*EXERCISE PROMPT*.
Print back every record below, exactly as it stands.

(Dataset entries)
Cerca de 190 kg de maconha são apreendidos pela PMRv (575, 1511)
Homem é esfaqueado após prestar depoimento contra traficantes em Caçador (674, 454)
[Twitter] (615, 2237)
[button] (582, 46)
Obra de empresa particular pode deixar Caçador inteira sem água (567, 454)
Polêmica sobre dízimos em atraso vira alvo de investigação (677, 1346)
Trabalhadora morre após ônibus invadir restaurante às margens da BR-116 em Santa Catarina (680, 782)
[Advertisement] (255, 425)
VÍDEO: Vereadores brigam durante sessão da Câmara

*RESPONSE BELOW*.
Cerca de 190 kg de maconha são apreendidos pela PMRv (575, 1511)
Homem é esfaqueado após prestar depoimento contra traficantes em Caçador (674, 454)
[Twitter] (615, 2237)
[button] (582, 46)
Obra de empresa particular pode deixar Caçador inteira sem água (567, 454)
Polêmica sobre dízimos em atraso vira alvo de investigação (677, 1346)
Trabalhadora morre após ônibus invadir restaurante às margens da BR-116 em Santa Catarina (680, 782)
[Advertisement] (255, 425)
VÍDEO: Vereadores brigam durante sessão da Câmara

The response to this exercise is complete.